Ideas

Bringing down the language barrier

By Mike Schroepfer
October 23, 2020

For billions of people around the world, language remains a major barrier to getting the most out of the internet. All the stuff that people like me take for granted when we go online — the ability to learn new things, or be entertained, or participate in global communities — simply doesn’t work very well for those who don’t speak one of the handful of languages that dominate the internet.

Recommended Reading

Universal translation, from any language to any other, would change all of that. It’s hard to imagine a technological development that would be more transformative for more people, immediately breaking down barriers and creating opportunities on an enormous scale. It’s no coincidence that such technology is a core part of so much great sci-fi, from Star Trek to The Hitchhiker’s Guide to the Galaxy. And while we’re not there yet, I think people underestimate just how much progress has been made in the last 8 years. 

In fact, in the decades I’ve been working in technology, there are only a few examples I can think of where so much progress has happened in such a short amount of time. There’s a lot about AI that gets overhyped, especially when people assume that progress in one area easily transfers to another. But in areas like machine translation and multilingual understanding, the progress has been truly stunning — and with so much more to come.

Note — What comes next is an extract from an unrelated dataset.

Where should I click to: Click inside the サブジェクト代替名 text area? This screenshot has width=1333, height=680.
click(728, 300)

Our AI team released an incredible new step in this direction just this week: an AI model that has been trained to work with 100 languages, and can translate directly between any pair of them. Typical translation systems are centered on English — they often translate first into English, and then from that into the third language, or are trained to learn languages based on their relationship to English. By removing that middle step, we’re not just making the whole system much more efficient — we’re making it significantly more accurate, reducing the game-of-telephone errors that emerge when you’re working with a translation of a translation. 

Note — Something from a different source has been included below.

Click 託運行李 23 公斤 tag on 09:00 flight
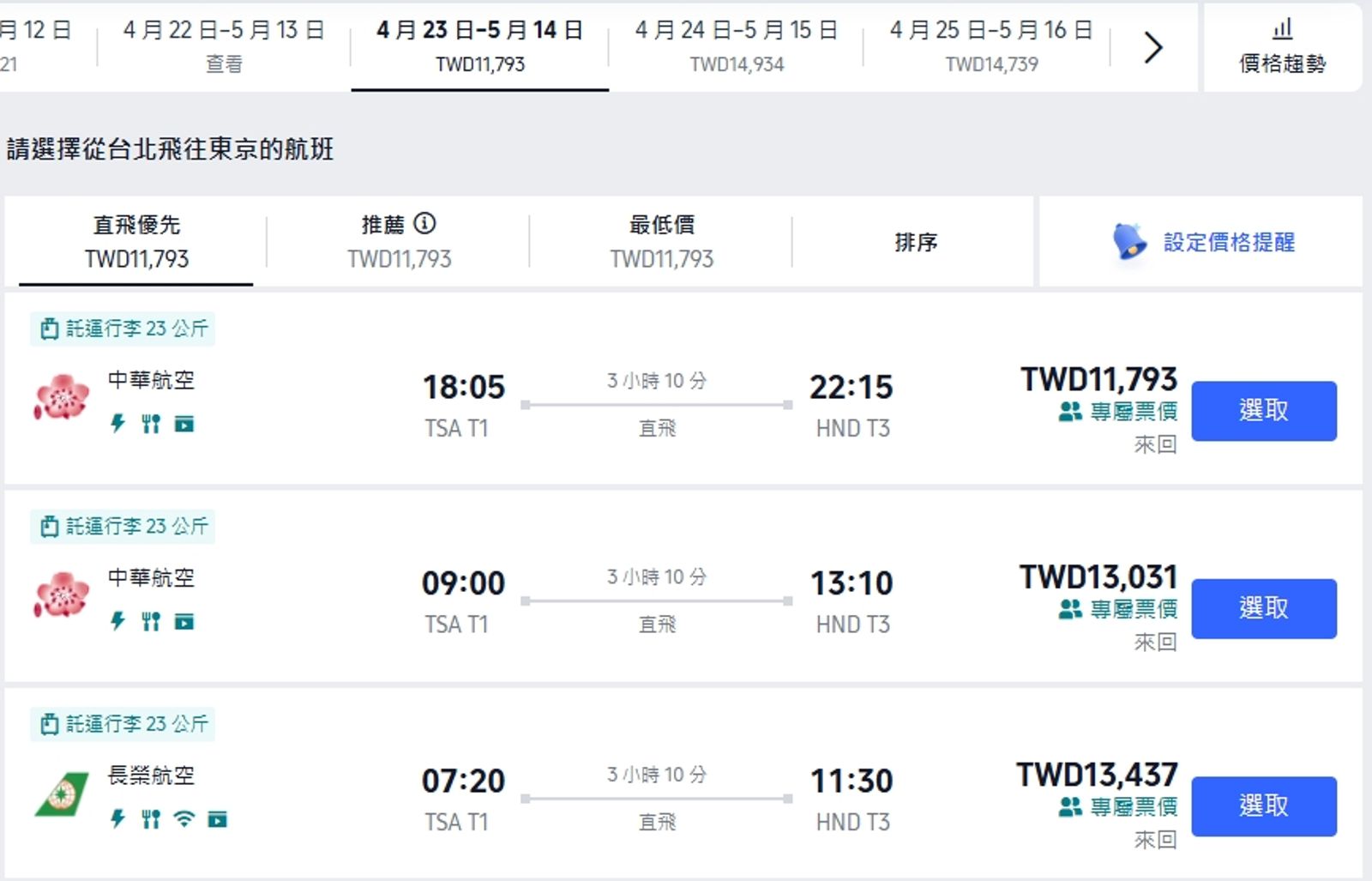 click(123, 527)
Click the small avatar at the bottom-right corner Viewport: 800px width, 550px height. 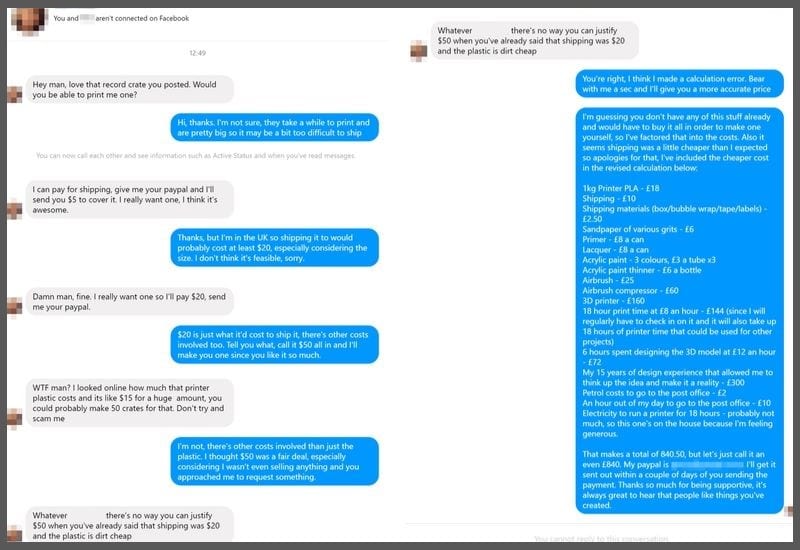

And we’re putting languages that have historically been overlooked by machine translation research at the center of our systems. If a Bengali speaker in Bangladesh wants to communicate with a Tamil speaker in Sri Lanka, this new system, named M2M-100, understands both their languages and translates directly, with no detour via English. And the whole thing has been made available as an open source project, free for all to build on and experiment with. 

This is just one of many new translation capabilities that AI work at Facebook and elsewhere is enabling. Some of them are already operational, improving the accuracy of the 20 billion translations we already do every single day. Some are advances that are yet to be deployed, but they soon will be. And others are part of a long and extremely promising R&D pipeline that will keep producing major advances for years to come.

These advances will be great for people like me, letting us experience the richness of cultures across the world in ways previous generations could never have imagined. But they will have a much, much bigger impact elsewhere: universal translation will be truly life changing for people currently held back from the online world by language barriers. Those barriers are going to fall, and witnessing the creation of the technology that will bring them down is incredibly exciting.